Advocates often pointed to other states, like Florida, as evidence of how tort reform could bring positive change. Our neighbor to the south enacted several insurance–litigation reforms in 2022, followed by broader civil-liability legislation in 2023. The state’s insurance commissioner now reports several results consistent with what reform supporters predicted.
Average homeowners’ defense and cost-containment expenses in Florida declined from $992.89 per claim in 2022 to $817.64 in 2024. Personal residential legal-service filings declined 23% between 2023 and 2024, followed by another 26% year-over-year decline during the first 11 months of 2025. Also, Florida’s five largest auto insurance groups, representing about 78% of the market, indicated an average 8% rate reduction for 2026, after collectively requesting a 7.4% reduction for 2025.
In addition, as of May 2026, 20 new property and casualty insurers have entered Florida since the reforms, bringing more than $850 million in capital, while regulators have received more than 190 residential filings requesting decreases or no increase.
Georgia obviously does not yet have Florida’s multiyear record, but its early returns look familiar.
The strongest evidence so far comes from auto insurance filings. For example, State Farm’s reductions totaled more than 10% over roughly a year, with estimated annual savings of $400 million, or approximately $190 per insured vehicle. Allstate filed a 5% reduction, projected to save $17.7 million, and Travelers subsequently filed a 10.1% reduction, representing approximately $40 million in statewide premium savings.
The insurance commissioner’s office has explicitly noted that the early effects of lawsuit-abuse reform are contributing to a more balanced insurance environment. But his office also credits regulatory negotiations, anti-fraud efforts and improving market conditions.
Beyond the auto industry, MARTA’s proposed fiscal 2027 budget reduces casualty and liability costs by $2.8 million, reflecting what officials described as a lower risk profile following tort reform.
These developments are encouraging, but it’s worth noting some caveats. The reforms in question are recent enough that many lawsuits and insurance claims still moving through the system began under Georgia’s previous rules. Additionally, auto insurance rates reflect several other factors, and the insurance commissioner’s office has credited both tort reform and its broader anti-fraud and regulatory efforts.
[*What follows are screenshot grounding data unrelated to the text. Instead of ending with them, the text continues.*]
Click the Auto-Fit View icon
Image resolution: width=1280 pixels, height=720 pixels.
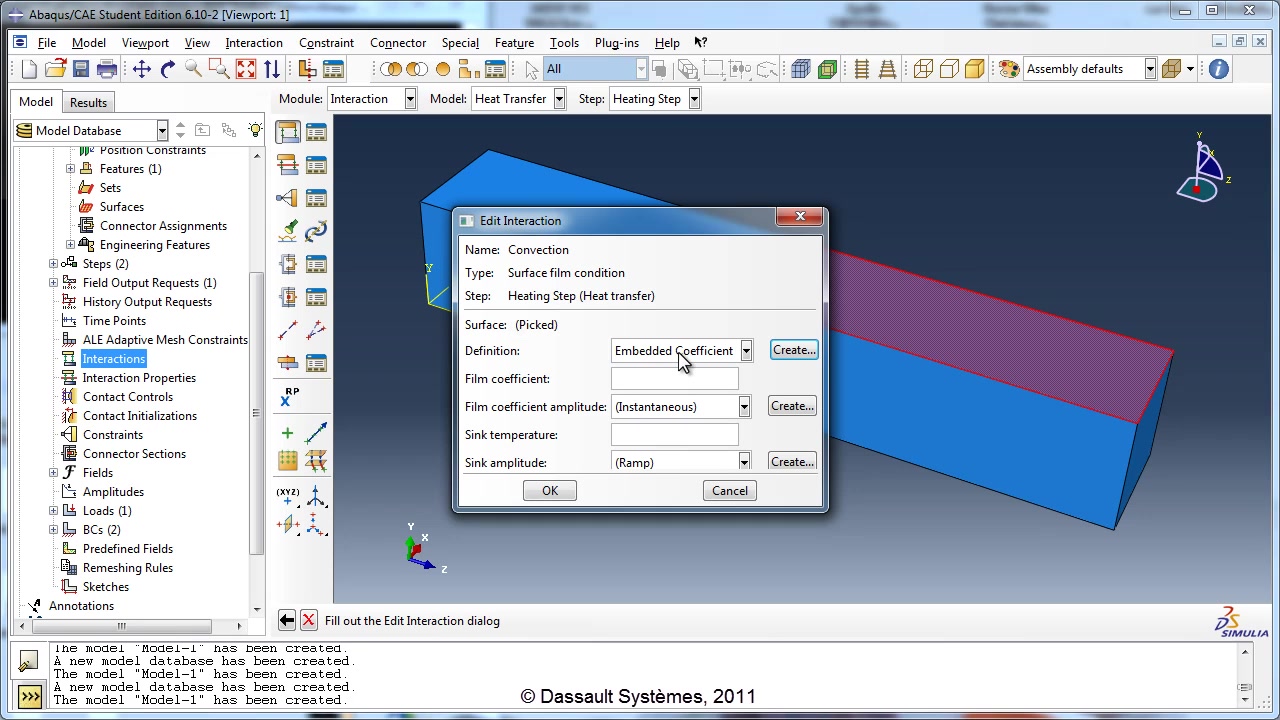245,69
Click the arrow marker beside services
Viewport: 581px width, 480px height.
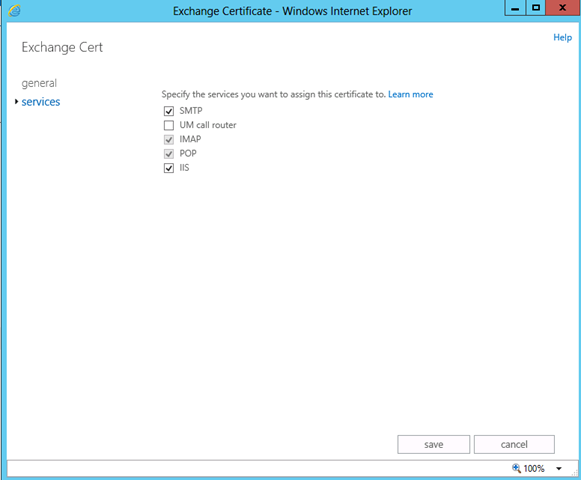coord(16,101)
Florida’s results are a useful guide as time passes. Its experience shows which indicators Georgia should watch over the next several years: litigation frequency, defense expenses, claim costs, insurer participation and, ultimately, the premiums paid by consumers. While tort reform will not solve every problem in the insurance market, the measurements it has produced have generally moved in the direction supporters predicted.